*What the exercise asks*.
Write out, word for word and with no pictures, each line below from the one containing "Screen dimensions: 690x489" through the one containing "the small teal", both included, and no other line.

*Exercise inputs*.
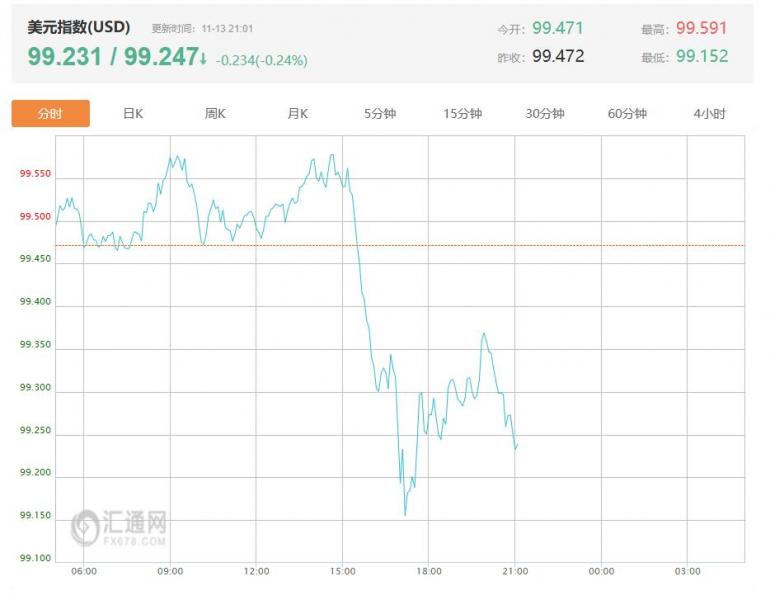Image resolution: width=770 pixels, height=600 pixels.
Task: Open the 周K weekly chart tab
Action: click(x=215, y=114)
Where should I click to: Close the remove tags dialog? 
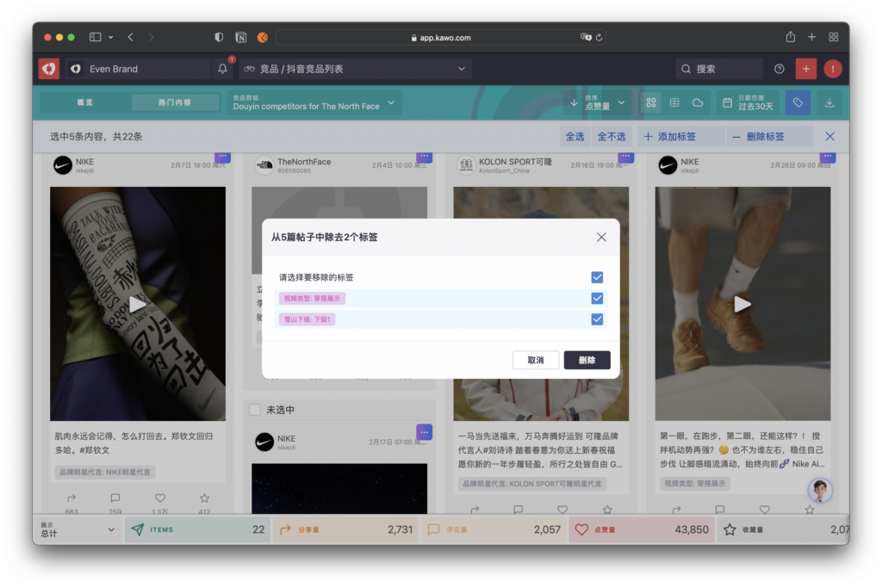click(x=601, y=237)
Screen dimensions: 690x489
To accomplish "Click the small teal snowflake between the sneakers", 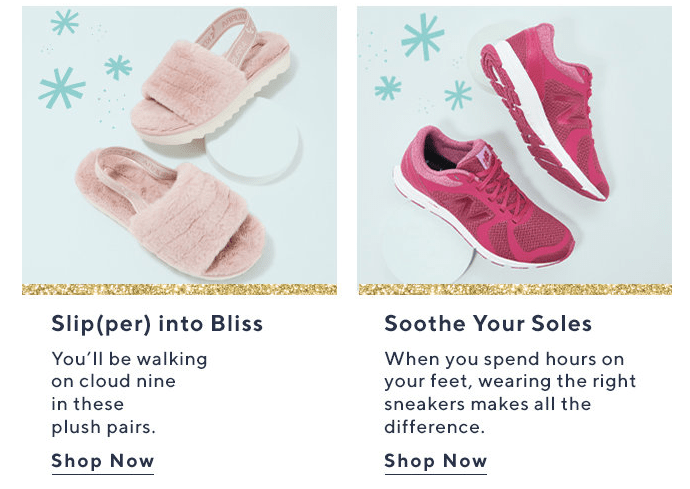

--

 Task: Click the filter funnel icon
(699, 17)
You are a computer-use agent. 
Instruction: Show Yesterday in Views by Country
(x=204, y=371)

*Result*.
Screen dimensions: 690x489
To accomplish "Click the small teal snowflake between the sneakers", 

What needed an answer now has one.